THE concept of shared pathways is all well and good if the users respect each other. Sadly, this is not the case in Wanganui.

I am a retiree new to this city. I walk every day with my dog. The tranquil riverbank is my favourite place in this town. The council crows about the increase in cyclists using this area; maybe they should come down and watch the cyclists using it like a racetrack.

It really is insane to have cyclists hurtling past walkers with a metre or less to spare between them, and single file should be the norm for cyclists when walkers are present.
To the people who slow down, ring their bells and sometimes stop to say hello, a big thank you. However, there is also an aggressive element who seem to take a perverse pleasure in racing up behind walkers and zooming past very close.

The walkers are quietly being pushed off the traditional walkways in this town. Shared pathways need to be wider; they need to have a line down the middle and indication of which side is for which user. So come on, council, get your act together.



Not our voices

Dr Nelson Lebo says we cannot afford to lose independent journalism, ie, the Chronicle. I am a fan of yours, Nelson.

Please note that Mike Hosking and Kate Hawkesby write the lead editorials frequently for our local paper. They would despise our culture of sharing, community work, racial inclusiveness, ecological concern and our great respect here for "the commons", the ordinary people who make up most of our fine city.

Many people in our city work for justice across all human concerns.

Those wealthy neoliberals — Mike and Kate — bear no relation to our values in this fair city, where we try to talk across all barriers. We are a democracy and we have a freer press than some. Mike and Kate have voices, they are not ours.


Secular atheists


I opine, contrary to opinions in "Today's thought" (May 11) but agreeing with BW Steyn (Letters, May 8), that to be a secular atheist is to believe in the remarkable evolving story people are telling us about the universe today, compared to the static biblical version developed before it was known that the earth orbited the sun.
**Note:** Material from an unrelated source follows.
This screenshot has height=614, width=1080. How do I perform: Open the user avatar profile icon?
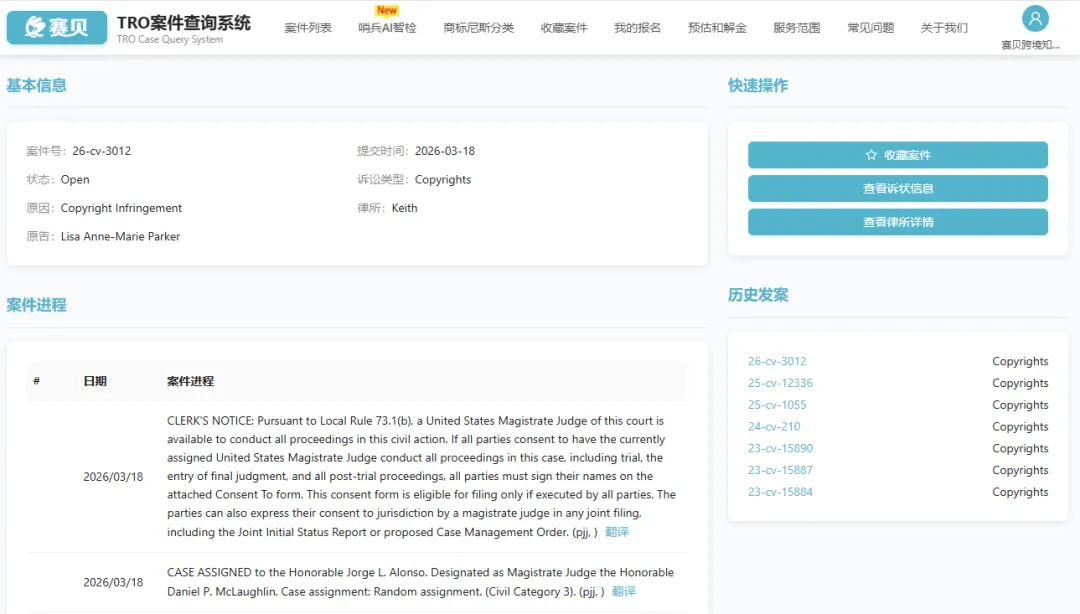click(1035, 19)
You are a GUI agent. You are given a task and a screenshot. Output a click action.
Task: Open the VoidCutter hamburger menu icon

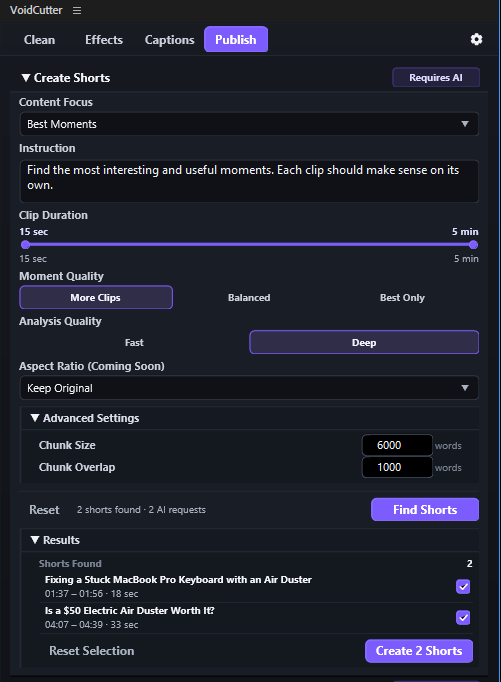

Atheism has no priests proselytising and collecting tithes for it, or promises of eternal life to sell, but it is beset by the promoters of religious creeds who do, and market their opinions as the normative view of religion (April 16, May 8).

Some even suggest that a propensity towards religion emerged as an evolutionary advantage, but this is no more credible than any other "notion" they may have.
Even the word "atheism" is one of their etymological quirks, made up from "a lack of" (A) and "a sense of god" (theos) — it would have you assume it to be abnormal.

It's quirky, because it is actually quite normal to disbelieve anything that pretends to have magical or supernatural qualities.


Make your vote count


K.A. Benfell's letter (April 1) almost hits the nail on the head with sticking with FPP. Steve Baron has whinged on for years about STV, which I personally think is a dumb system.
Let me share my thoughts on making your vote count.

Let's say you have an election coming up; you need to pick 12 muppets and one puppet. There may be 30 to choose from but you only really like Grover, Oscar and Animal, so that's all you vote for. If you were also to vote for Miss Piggy, Kermit and the Three Blind Mice that you weren't really keen on, that then can work against the top three you want.

For example, although we needed 12 councillors, I could only come up with six suitable candidates, so that's all I voted for. This shows that no one got a vote I didn't want to vote for for council.